* _Exercise requirements_
Please print every line of the material below exactly.

* _Records shown_
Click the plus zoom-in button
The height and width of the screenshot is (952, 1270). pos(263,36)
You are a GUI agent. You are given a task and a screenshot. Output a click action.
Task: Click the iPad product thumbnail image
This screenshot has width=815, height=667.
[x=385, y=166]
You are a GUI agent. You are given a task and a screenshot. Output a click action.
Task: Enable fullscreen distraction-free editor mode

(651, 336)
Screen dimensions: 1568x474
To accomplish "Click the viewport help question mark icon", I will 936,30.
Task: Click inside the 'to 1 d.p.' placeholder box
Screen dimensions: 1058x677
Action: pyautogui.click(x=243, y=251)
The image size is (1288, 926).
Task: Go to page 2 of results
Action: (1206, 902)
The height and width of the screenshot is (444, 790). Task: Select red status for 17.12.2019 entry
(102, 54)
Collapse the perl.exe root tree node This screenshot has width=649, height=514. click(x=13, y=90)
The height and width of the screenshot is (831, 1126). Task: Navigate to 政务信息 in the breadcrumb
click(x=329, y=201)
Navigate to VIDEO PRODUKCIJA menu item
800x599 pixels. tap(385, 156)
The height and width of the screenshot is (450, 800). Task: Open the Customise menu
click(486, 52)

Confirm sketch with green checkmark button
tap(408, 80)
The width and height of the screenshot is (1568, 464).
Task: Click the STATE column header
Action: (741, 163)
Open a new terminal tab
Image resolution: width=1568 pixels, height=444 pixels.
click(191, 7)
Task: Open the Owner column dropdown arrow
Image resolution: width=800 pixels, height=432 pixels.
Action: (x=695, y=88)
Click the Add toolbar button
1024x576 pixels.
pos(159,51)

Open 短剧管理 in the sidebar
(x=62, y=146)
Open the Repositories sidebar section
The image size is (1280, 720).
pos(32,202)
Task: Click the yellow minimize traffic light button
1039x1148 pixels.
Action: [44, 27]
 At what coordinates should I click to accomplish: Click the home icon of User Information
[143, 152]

* _Exercise response_
Click the plus zoom-in button
The height and width of the screenshot is (952, 1270). pos(263,36)
You are a GUI agent. You are given a task and a screenshot. Output a click action.
Task: Click the iPad product thumbnail image
This screenshot has width=815, height=667.
[x=385, y=166]
You are a GUI agent. You are given a task and a screenshot. Output a click action.
Task: Enable fullscreen distraction-free editor mode

(651, 336)
Screen dimensions: 1568x474
To accomplish "Click the viewport help question mark icon", I will 936,30.
Task: Click inside the 'to 1 d.p.' placeholder box
Screen dimensions: 1058x677
Action: pyautogui.click(x=243, y=251)
The image size is (1288, 926).
Task: Go to page 2 of results
Action: (1206, 902)
The height and width of the screenshot is (444, 790). Task: Select red status for 17.12.2019 entry
(102, 54)
Collapse the perl.exe root tree node This screenshot has width=649, height=514. click(x=13, y=90)
The height and width of the screenshot is (831, 1126). Task: Navigate to 政务信息 in the breadcrumb
click(x=329, y=201)
Navigate to VIDEO PRODUKCIJA menu item
800x599 pixels. tap(385, 156)
The height and width of the screenshot is (450, 800). Task: Open the Customise menu
click(486, 52)

Confirm sketch with green checkmark button
tap(408, 80)
The width and height of the screenshot is (1568, 464).
Task: Click the STATE column header
Action: (741, 163)
Open a new terminal tab
Image resolution: width=1568 pixels, height=444 pixels.
click(191, 7)
Task: Open the Owner column dropdown arrow
Image resolution: width=800 pixels, height=432 pixels.
Action: (x=695, y=88)
Click the Add toolbar button
1024x576 pixels.
pos(159,51)

Open 短剧管理 in the sidebar
(x=62, y=146)
Open the Repositories sidebar section
The image size is (1280, 720).
pos(32,202)
Task: Click the yellow minimize traffic light button
1039x1148 pixels.
Action: [44, 27]
 At what coordinates should I click to accomplish: Click the home icon of User Information
[143, 152]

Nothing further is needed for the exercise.